Leave out the lines before the one with "Task: Collapse the left test resource tree"; output that line and all remaining lines of the records exactly.

※

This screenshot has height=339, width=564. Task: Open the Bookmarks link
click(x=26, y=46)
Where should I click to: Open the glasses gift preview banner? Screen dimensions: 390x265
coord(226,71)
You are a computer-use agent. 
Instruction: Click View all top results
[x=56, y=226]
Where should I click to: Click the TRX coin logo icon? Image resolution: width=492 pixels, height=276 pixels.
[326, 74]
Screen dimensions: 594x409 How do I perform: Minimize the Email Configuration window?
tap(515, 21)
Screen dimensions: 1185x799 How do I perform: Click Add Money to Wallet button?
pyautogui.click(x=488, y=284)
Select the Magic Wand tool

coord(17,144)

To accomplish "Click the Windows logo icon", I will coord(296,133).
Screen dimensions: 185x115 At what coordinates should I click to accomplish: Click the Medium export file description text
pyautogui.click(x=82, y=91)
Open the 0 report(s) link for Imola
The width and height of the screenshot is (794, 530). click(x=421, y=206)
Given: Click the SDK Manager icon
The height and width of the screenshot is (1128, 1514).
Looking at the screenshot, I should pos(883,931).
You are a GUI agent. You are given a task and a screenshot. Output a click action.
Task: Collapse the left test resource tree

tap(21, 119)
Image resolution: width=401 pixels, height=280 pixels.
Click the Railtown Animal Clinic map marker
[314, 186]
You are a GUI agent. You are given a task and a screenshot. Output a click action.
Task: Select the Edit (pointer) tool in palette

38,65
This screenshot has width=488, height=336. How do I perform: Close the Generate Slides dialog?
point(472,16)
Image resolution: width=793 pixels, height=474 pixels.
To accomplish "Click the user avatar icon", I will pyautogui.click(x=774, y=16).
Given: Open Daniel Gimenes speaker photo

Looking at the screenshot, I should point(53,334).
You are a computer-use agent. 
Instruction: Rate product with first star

※

*Finished task*.
Task: Collapse the left test resource tree

tap(21, 119)
Image resolution: width=401 pixels, height=280 pixels.
Click the Railtown Animal Clinic map marker
[314, 186]
You are a GUI agent. You are given a task and a screenshot. Output a click action.
Task: Select the Edit (pointer) tool in palette

38,65
This screenshot has width=488, height=336. How do I perform: Close the Generate Slides dialog?
point(472,16)
Image resolution: width=793 pixels, height=474 pixels.
To accomplish "Click the user avatar icon", I will pyautogui.click(x=774, y=16).
Given: Open Daniel Gimenes speaker photo

Looking at the screenshot, I should point(53,334).
You are a computer-use agent. 
Instruction: Rate product with first star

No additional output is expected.